-- BEGIN --
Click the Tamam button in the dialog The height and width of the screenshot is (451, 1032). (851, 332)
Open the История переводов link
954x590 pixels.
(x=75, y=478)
-- END --
-- BEGIN --
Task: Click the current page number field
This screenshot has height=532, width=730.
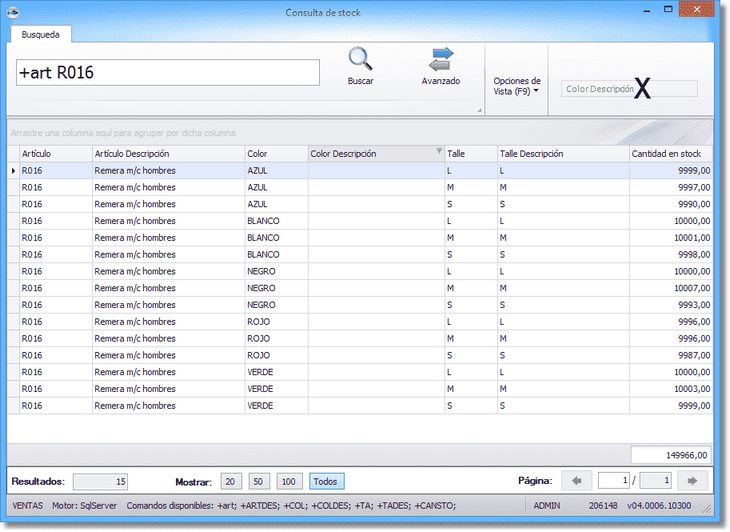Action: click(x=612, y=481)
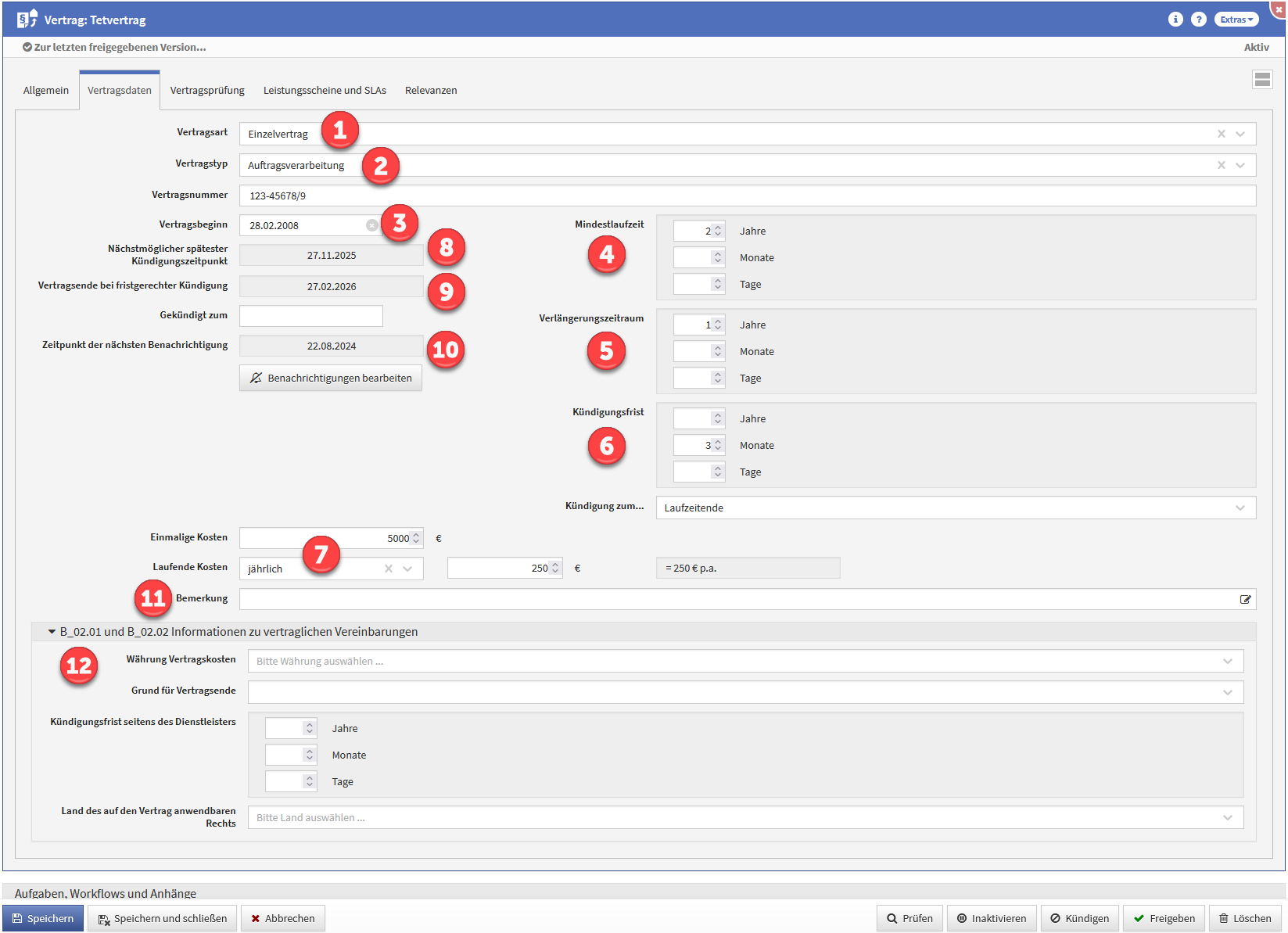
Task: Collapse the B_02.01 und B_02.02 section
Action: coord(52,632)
-- END --
-- BEGIN --
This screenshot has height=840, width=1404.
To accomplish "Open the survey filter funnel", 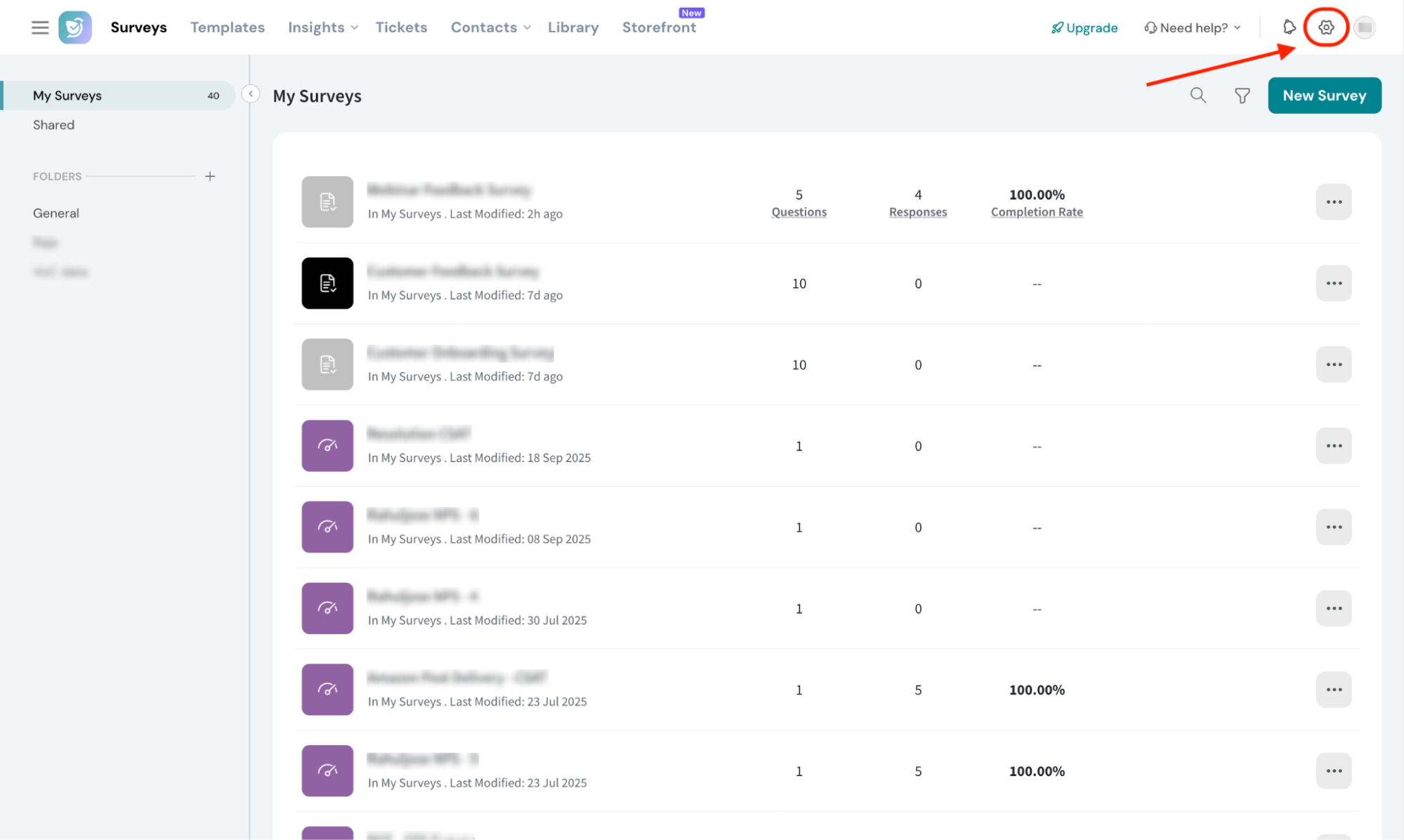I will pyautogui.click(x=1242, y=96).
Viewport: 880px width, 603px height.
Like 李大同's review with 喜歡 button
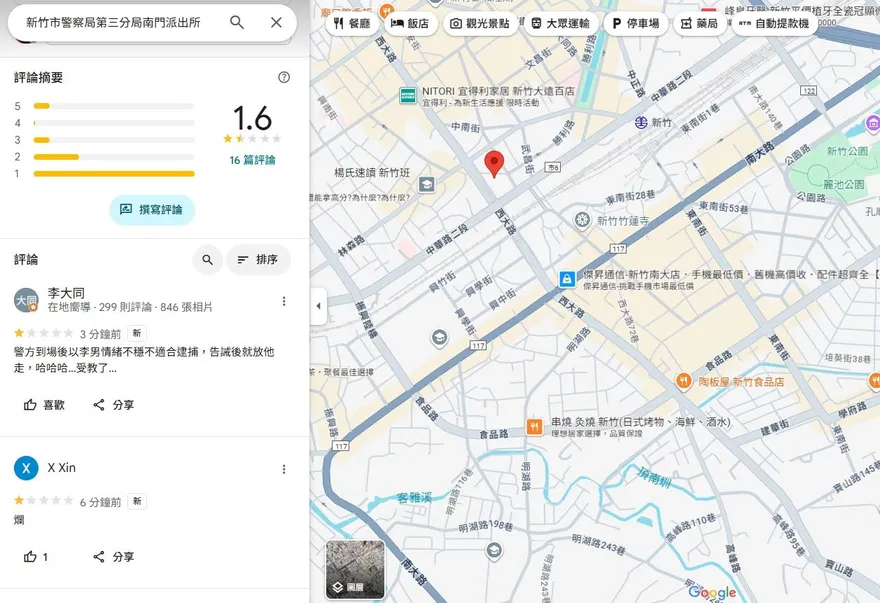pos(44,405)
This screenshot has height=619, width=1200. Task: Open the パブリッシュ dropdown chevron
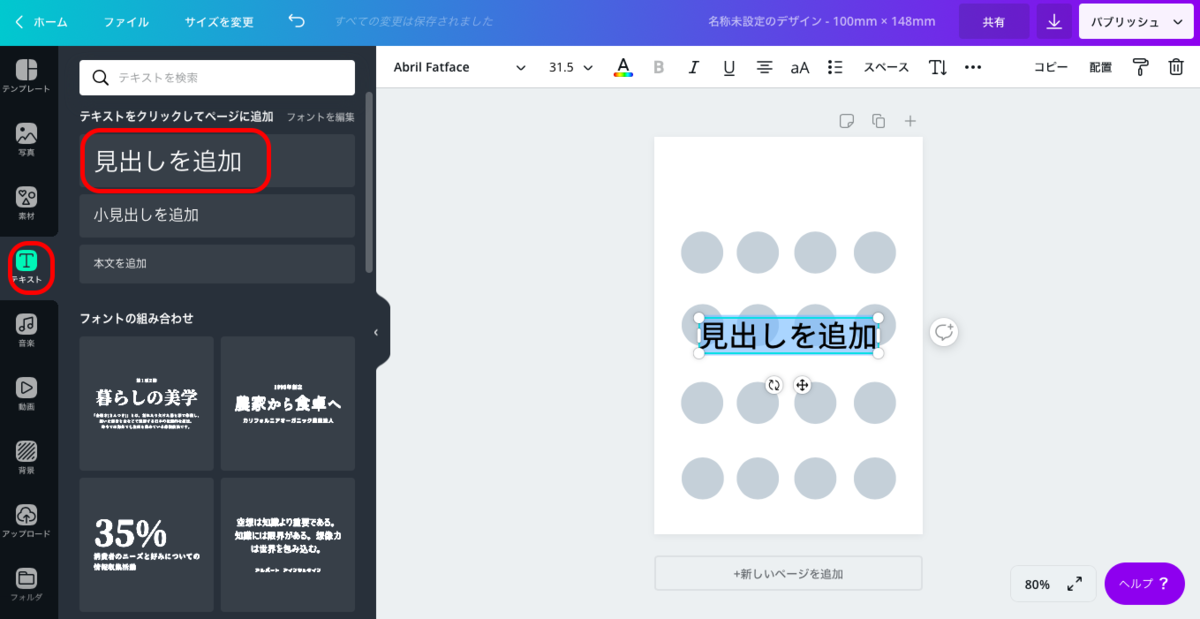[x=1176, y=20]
-- END --
> [Required task]:
Copy out the items word for word, from the line with "Viewport: 880px width, 603px height." up to and including the line with "[x=1176, y=20]", leaving out the pictures.

> [Correct response]:
Viewport: 880px width, 603px height.
Like 李大同's review with 喜歡 button
pos(44,405)
This screenshot has height=619, width=1200. Task: Open the パブリッシュ dropdown chevron
[x=1176, y=20]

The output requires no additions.